Answer: lying on side Rationale: The nurse would know that this is the easiest way for the client to lie in order to have the most accurate reading on the test.

7) A nurse is caring for a client who is immobile and has developed a pressure ulcer. Which of the following characteristics is associated with a stage II pressure ulcer?

Answer: partial thickness skin loss Rationale: Characteristics for a stage II ulcer include partial thickness skin loss. The nurse would know this because she is familiar with the stages of pressure ulcers. Nonblanchable redness is incorrect. Staging of pressure ulcers includes the depth of tissue involvement, description of exudates, dimensions of the wound, and the condition of surrounding skin. A stage I pressure ulcer involves intact skin with a localized area of nonblanching redness. Partial thickness skin loss is correct. Staging of pressure ulcers includes the depth of tissue involvement, description of exudates, dimensions of the wound, and the condition of surrounding skin. A stage II pressure ulcer involves partial thickness skin loss and typically presents as an abrasion or blister. Visible subcutaneous fat is incorrect. Staging of pressure ulcers includes the depth of tissue involvement, description of exudates, dimensions of the wound, and the condition of surrounding skin. A stage III pressure ulcer involves full-thickness skin loss and can have visible subcutaneous fat. Exposed muscle is incorrect. Staging of pressure ulcers includes the depth of tissue involvement, description of exudates, dimensions of the wound, and the condition of surrounding skin. A stage IV pressure ulcer involves full-thickness tissue loss and exposed bone, tendon, or muscle.

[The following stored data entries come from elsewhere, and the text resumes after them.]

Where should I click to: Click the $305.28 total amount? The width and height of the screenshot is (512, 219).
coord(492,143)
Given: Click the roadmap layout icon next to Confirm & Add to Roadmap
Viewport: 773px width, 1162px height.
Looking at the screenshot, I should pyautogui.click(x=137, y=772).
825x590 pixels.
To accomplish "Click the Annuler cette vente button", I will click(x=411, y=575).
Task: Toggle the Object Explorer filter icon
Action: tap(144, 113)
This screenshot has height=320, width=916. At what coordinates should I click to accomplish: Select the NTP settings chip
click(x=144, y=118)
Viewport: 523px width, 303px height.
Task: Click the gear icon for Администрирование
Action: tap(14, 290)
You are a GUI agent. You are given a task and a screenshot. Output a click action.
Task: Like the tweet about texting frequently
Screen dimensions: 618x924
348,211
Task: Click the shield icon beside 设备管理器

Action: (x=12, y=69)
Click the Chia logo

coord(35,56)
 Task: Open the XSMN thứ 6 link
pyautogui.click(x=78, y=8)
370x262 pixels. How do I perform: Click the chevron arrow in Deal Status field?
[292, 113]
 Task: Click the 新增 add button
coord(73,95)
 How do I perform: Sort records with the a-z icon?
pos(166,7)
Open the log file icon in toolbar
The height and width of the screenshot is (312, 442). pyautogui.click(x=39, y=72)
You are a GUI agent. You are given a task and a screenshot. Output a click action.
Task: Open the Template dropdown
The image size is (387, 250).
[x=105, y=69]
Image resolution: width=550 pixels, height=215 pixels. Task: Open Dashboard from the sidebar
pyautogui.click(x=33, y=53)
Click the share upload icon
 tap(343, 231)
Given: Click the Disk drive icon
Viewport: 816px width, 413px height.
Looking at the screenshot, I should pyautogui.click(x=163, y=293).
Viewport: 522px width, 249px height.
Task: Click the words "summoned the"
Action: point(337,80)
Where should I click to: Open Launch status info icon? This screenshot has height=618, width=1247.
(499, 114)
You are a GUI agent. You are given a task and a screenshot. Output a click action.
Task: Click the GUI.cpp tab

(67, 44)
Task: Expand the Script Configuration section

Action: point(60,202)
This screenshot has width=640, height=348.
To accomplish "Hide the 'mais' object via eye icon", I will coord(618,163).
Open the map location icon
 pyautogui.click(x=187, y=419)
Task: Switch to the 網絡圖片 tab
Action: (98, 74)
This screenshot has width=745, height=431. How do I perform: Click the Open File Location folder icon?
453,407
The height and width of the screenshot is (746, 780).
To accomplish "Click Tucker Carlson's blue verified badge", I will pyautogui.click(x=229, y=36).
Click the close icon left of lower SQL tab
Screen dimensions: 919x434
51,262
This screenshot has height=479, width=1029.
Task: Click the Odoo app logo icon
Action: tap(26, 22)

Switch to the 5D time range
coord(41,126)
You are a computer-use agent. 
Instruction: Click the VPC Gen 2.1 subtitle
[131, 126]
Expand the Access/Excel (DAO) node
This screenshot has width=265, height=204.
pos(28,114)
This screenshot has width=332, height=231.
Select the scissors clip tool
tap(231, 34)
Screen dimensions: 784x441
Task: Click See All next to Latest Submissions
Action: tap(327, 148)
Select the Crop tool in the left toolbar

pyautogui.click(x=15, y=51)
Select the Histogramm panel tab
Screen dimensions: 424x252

Slough or eschar can also be present.

A nurse on a rehabilitation unit is caring for a client who was admitted 3 days ago. Upon review of the client's medical record, which of the following actions should the nurse take? (Click on the "Exhibit" button below for additional client information. There are three tabs that contain separate categories of data.) Exhibit 1 Serum Laboratory Results: Hemoglobin 15.4 g/dL Protein 7.2 g/dL BUN 8mg/dL Glucose 72mg/dL Exhibit 2 Physical Assessment: 2+ peripheral edema Blood pressure 144/96 mm Hg Increased urinary output Respiratory crackles bilaterally Exhibit 3 Health History: Total hip arthroplasty 10 days ago 15-year history of diabetes mellitus 32-year history of heart failure

Answer: restrict fluid intake Rationale: The nurse would know that by restricting fluid intake the client might become more active and want to go home. Restrict fluid intake is correct. Manifestations of fluid volume excess are indicated in the client's physical assessment findings of 2+ peripheral edema, elevated blood pressure, respiratory crackles bilaterally, and a BUN level that is below the expected reference range; therefore, it is appropriate for the nurse to restrict the client's fluid intake.

1) A nurse is reinforcing teaching to a client who was recently prescribed a 2,000 mg sodium restricted diet. Which of the following nutritional selections by the client indicates a need for further teaching?

Answer: ¾ cup of canned tomato juice Rationale: The nurse would recognize that the client didn't understand because tomato juice has a lot of sodium in it.